“Where is the product?”
This is the general public sentiment around Thinking Machines Lab: one of the most generously funded AI companies ever to launch.
The company, founded in February 2025 by former OpenAI CTO Mira Murati, closed a $2 billion seed round this week, led by Andreessen Horowitz, at a $10 billion valuation. It has no demos, no announced customers, and no revenue. Yet it commands investor boardrooms. That funding figure surpasses even early rounds raised by AI rivals founded by fellow OpenAI alum like Dario Amodei and Ilya Sutskever. The only asset Thinking Machines has made public, much like Ilya’s Safe Superintelligence, is its founder’s résumé.
Murati was involved in building OpenAI’s most prominent products, including ChatGPT and DALL-E. She also briefly served as interim CEO during the November 2023 boardroom standoff that temporarily removed Sam Altman. Her departure in September 2024 came after growing internal discord at OpenAI. Now, with Thinking Machines Lab, she’s promising a cleaner slate: one grounded in transparency, research rigor, and human-AI collaboration.
A Reputation-Fueled Rocket Launch
Thinking Machines was born into a wave of ex-OpenAI spinouts. Co-founder John Schulman, once OpenAI’s head of alignment, joined the new lab after a brief stint at Anthropic. Several other former OpenAI staff followed, including Barret Zoph (now CTO) and Jonathan Lachman. The team also includes prominent engineers from Meta, Mistral, and DeepMind. It’s a roster designed to attract capital, and it worked.
According to multiple reports, the pitch was high on ambition and low on specificity. The company is structured as a public benefit corporation, with a governance system that gives Murati weighted voting rights on the board. That concentration of power mirrors the centralized structures she reportedly criticized at OpenAI.
Still, investors are betting that this brain trust can build something that challenges OpenAI, Anthropic, and Google DeepMind on the frontier of large language models. Murati has publicly argued that today’s AI systems remain poorly understood, hard to customize, and difficult to trust.
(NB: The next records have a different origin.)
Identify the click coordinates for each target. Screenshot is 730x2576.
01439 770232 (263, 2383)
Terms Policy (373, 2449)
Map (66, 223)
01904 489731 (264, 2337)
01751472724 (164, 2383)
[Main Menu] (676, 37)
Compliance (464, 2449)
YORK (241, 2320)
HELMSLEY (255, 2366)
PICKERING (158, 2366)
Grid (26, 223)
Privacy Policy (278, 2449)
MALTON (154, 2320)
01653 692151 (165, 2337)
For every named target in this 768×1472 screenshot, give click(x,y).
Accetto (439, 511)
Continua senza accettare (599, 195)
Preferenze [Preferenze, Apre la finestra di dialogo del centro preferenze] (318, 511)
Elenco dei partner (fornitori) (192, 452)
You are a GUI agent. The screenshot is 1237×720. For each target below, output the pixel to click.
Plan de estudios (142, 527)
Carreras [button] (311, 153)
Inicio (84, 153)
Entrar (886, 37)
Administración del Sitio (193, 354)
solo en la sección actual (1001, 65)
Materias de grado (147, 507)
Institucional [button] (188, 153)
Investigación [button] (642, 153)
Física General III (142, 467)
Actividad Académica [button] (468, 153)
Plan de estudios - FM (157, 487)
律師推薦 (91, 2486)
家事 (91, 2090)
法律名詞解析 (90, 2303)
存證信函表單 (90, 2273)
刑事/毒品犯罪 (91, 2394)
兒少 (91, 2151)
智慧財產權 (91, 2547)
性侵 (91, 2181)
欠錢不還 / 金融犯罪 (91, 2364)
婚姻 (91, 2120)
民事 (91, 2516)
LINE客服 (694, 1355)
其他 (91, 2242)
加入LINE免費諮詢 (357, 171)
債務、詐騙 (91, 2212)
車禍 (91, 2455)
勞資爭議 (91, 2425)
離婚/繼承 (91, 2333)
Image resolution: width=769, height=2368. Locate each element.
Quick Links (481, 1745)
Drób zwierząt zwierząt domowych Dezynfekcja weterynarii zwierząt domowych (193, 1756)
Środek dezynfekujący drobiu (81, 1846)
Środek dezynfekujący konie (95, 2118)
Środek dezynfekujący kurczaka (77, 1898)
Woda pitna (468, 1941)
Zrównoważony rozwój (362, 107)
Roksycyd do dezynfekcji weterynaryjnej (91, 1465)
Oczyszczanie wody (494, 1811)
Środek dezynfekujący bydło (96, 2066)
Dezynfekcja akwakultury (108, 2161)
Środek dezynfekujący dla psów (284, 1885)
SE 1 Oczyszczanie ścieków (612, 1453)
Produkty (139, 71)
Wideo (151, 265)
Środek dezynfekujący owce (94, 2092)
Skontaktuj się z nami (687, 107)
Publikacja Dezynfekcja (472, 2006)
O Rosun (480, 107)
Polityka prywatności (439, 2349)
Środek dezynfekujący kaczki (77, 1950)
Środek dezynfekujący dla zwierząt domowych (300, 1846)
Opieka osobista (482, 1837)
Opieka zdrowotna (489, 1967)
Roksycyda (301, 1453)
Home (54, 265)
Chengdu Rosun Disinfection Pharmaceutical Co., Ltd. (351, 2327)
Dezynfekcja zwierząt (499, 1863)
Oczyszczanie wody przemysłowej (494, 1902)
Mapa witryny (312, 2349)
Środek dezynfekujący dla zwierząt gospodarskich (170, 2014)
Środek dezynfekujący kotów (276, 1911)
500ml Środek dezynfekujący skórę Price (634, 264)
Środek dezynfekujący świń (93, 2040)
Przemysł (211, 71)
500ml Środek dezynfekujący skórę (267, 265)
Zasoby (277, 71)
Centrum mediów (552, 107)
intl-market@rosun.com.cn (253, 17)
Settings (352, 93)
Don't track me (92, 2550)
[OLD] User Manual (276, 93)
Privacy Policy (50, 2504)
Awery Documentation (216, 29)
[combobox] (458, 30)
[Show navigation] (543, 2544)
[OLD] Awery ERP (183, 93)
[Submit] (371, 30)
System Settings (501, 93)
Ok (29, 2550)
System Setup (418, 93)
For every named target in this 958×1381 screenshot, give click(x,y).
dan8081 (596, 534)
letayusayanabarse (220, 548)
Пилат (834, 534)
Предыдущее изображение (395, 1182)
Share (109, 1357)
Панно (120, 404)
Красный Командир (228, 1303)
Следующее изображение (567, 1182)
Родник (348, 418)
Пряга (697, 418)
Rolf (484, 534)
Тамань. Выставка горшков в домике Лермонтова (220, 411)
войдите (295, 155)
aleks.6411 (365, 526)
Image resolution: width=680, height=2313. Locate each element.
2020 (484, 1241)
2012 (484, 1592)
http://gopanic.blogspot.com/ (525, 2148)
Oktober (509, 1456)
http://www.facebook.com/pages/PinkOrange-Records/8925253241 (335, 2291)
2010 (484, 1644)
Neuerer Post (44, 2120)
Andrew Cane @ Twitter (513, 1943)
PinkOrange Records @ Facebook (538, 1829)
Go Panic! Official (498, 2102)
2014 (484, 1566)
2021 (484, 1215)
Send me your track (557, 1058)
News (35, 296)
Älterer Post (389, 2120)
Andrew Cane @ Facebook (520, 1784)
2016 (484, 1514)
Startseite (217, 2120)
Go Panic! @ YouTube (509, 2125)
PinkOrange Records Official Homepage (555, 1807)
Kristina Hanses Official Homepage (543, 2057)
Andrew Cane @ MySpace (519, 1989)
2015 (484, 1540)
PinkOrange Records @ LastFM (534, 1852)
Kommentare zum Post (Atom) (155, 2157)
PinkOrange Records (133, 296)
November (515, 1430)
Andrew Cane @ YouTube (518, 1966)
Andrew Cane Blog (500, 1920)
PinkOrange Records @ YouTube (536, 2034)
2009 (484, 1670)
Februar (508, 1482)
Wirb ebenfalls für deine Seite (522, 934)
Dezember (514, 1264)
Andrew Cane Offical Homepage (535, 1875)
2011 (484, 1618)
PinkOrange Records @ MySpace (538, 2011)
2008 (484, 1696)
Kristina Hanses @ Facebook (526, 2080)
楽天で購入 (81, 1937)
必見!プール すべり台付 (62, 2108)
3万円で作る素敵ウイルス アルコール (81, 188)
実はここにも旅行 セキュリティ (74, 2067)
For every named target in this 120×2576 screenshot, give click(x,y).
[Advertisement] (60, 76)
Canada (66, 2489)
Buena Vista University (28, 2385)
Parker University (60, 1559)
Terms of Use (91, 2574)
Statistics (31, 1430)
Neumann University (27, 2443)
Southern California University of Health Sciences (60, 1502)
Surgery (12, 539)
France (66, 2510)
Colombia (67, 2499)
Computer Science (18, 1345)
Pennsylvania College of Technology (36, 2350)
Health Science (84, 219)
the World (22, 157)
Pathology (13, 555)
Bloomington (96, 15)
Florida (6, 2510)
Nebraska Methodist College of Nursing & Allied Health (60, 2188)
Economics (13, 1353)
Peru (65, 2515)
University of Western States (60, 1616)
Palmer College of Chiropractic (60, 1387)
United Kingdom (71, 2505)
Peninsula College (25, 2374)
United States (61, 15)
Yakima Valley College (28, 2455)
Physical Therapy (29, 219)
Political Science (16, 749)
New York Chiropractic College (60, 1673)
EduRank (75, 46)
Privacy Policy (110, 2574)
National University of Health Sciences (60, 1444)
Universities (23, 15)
Her company’s stated mission is to make them “more widely understood, customizable, and generally capable.”
Yet what that means in practice is still anyone’s guess, especially with the field of Mechanistic Interpretability still in its nascent stages.
In interviews, Murati has suggested that the next breakthroughs won’t just come from bigger models, but from better interfaces and more trustworthy infrastructure.
In theory, this could offer a middle path between the secrecy of OpenAI and the open-source emphasis of groups like Mistral or EleutherAI. In practice, however, Thinking Machines has not yet published meaningful benchmarks, or model weights. Apart from an introductory blog post, the company’s output remains minimal.
The absence of deliverables has raised eyebrows. “These valuations are completely out of control,” one online user posted in reaction to the news. “OpenAI is so huge that a company funded solely on the clout of its former employees is worth $10B.” Others have questioned whether a company prioritizing research transparency and safety can also compete in the resource-intensive race to build foundation models at scale.
A Crowded Landscape with Shrinking Margins
Thinking Machines enters a hyper-competitive field. OpenAI remains dominant, with strategic partnerships and infrastructure support from Microsoft. Anthropic has positioned itself as a safety-first alternative, securing multi-billion dollar commitments from Amazon and Google. Meanwhile, companies like DeepSeek and Mistral are proving that highly capable models can be built with smaller teams and budgets.
Unlike Safe Superintelligence Inc., which has publicly stated it will avoid releasing commercial products until it achieves superintelligence, Thinking Machines appears to be aiming for both: to build transformative models while also pursuing accessible tools and real-world impact.
Murati and her team have described Thinking Machines as a response to the perceived shortcomings of OpenAI. Former employees have criticized the chaotic codebases, limited modality support, and conservative release cadence of their previous employer. By contrast, Murati promises clean infrastructure, flexible systems, and openness.
But in trying to build a principled alternative to OpenAI, the company risks repeating a familiar pattern: vague ambitions dressed in lofty language, with no tangible output to show for it. Without a product (or at least a research artifact) the promise of transparency and AI-human synergy remains just that: a promise.
To her credit, Murati has acknowledged the uphill battle. In a recent interview, she argued that civilization is still in the early stages of AI development and emphasized the need for public understanding and responsible co-evolution with the technology. “The hardest part,” she said, “is figuring out how our civilization co-evolves with the development of science and technology as our knowledge deepens.”